[Data extracted from a collection]
:::::
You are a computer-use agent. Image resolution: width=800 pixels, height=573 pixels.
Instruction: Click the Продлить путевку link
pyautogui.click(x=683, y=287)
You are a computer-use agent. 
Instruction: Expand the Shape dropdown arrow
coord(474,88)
:::::
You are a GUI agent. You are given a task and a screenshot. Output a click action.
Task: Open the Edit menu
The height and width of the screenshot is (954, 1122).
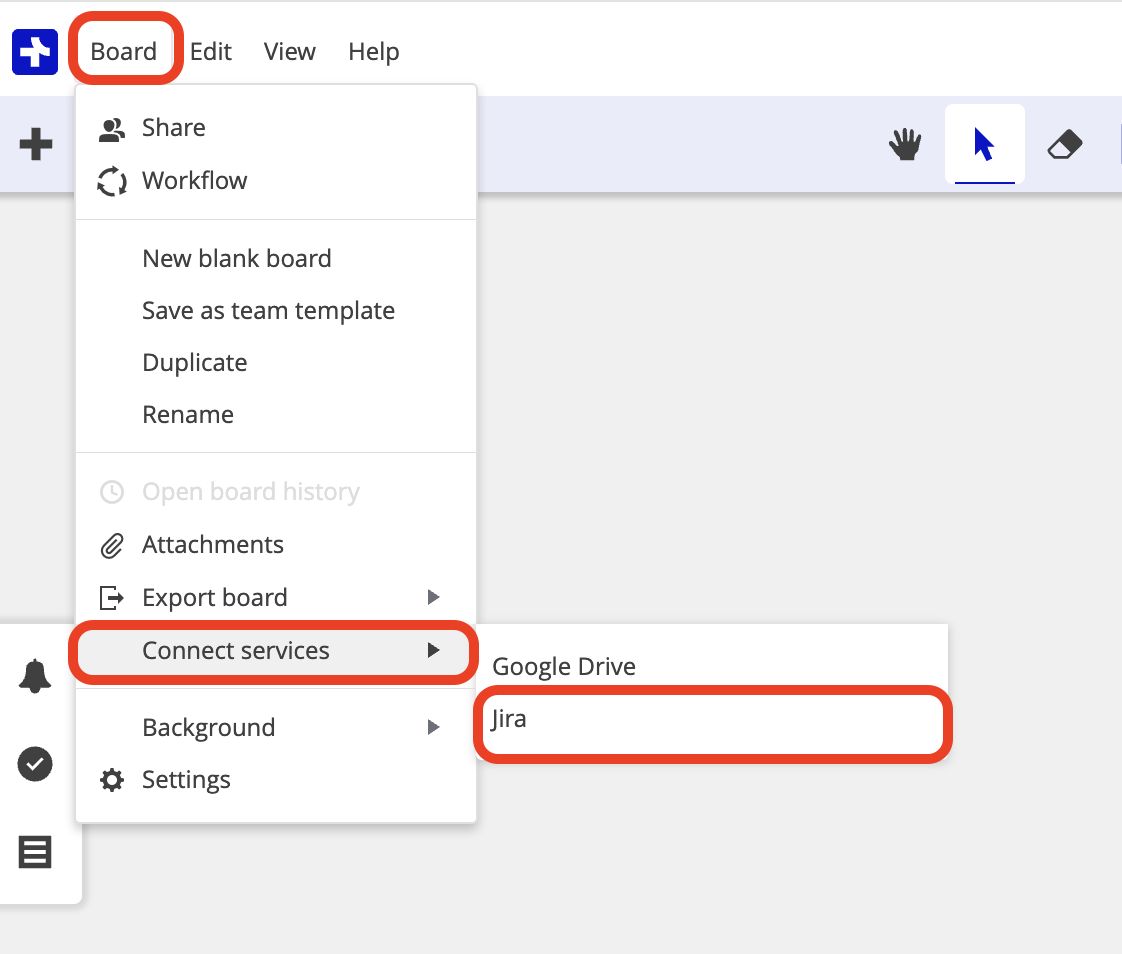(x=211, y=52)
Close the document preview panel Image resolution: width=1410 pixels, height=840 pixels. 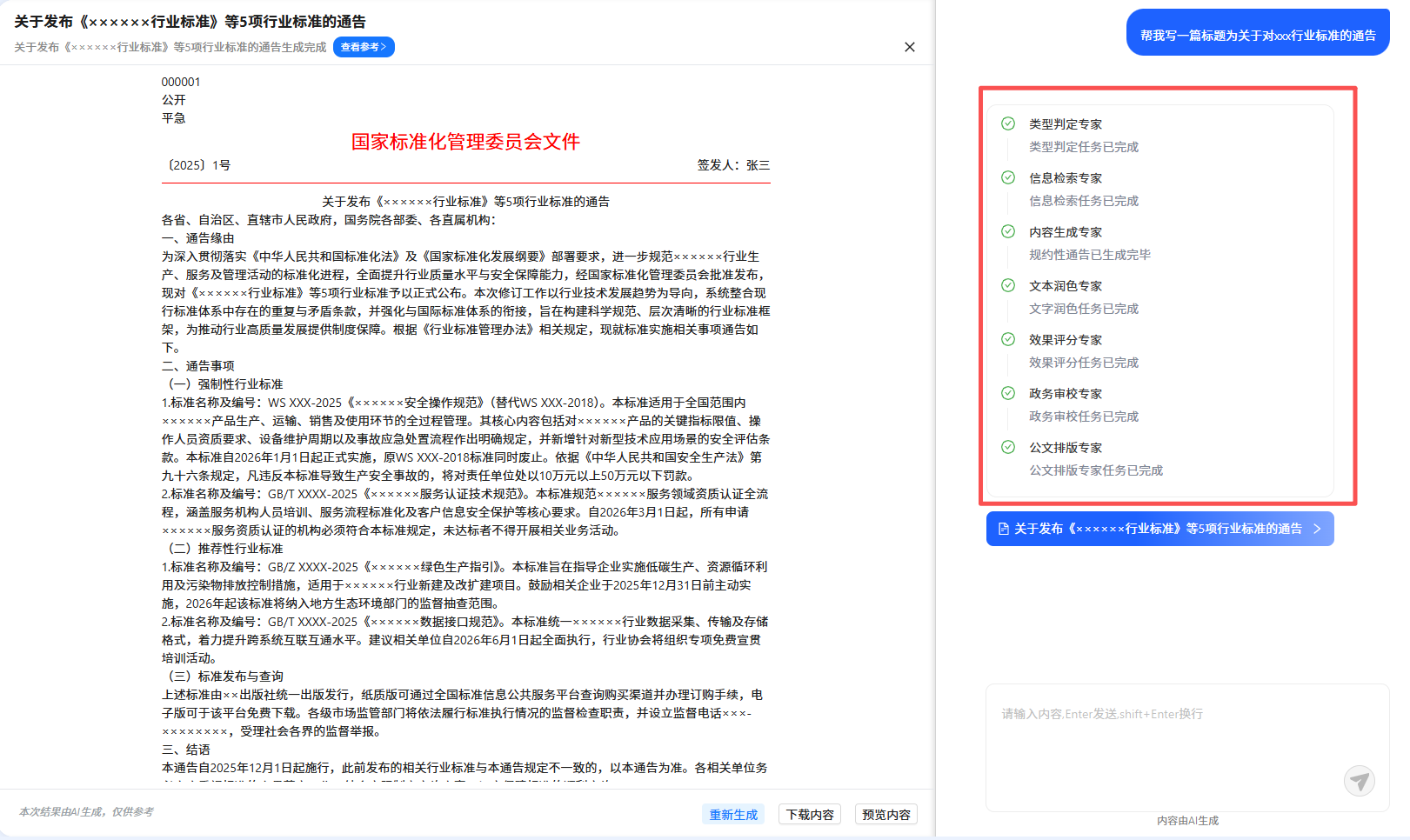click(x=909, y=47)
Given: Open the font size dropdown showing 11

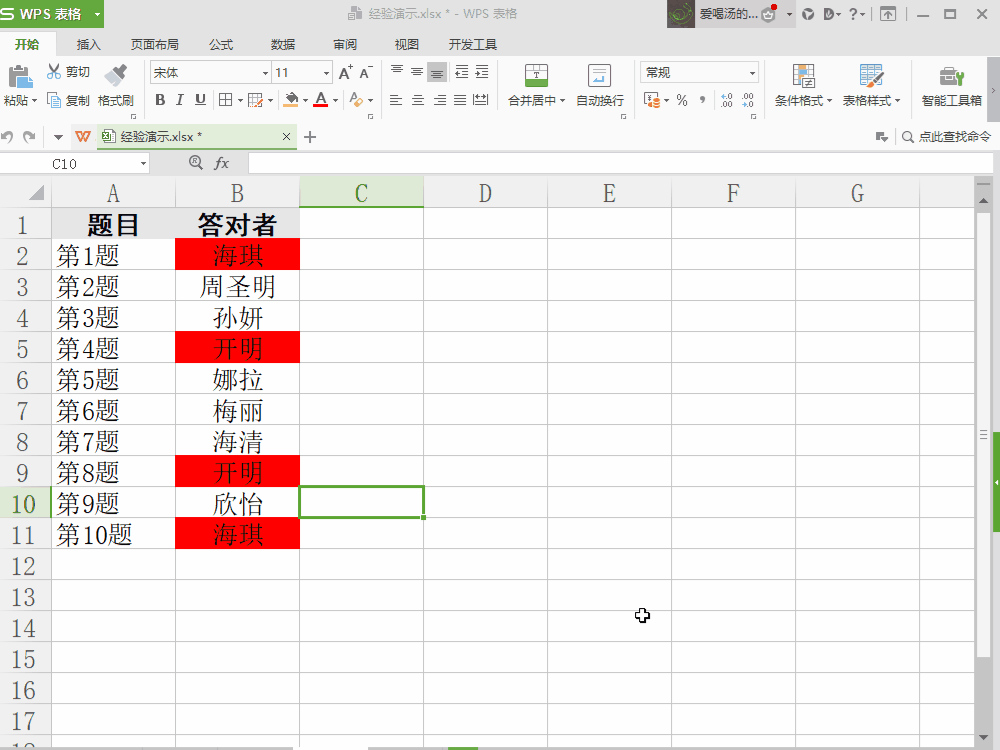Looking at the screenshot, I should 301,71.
:::::
== TASK TO COMPLETE ==
What is needed is the number of lines in the data that contain "computer", given with nothing else.

== RESPONSE TO THE EXERCISE ==
2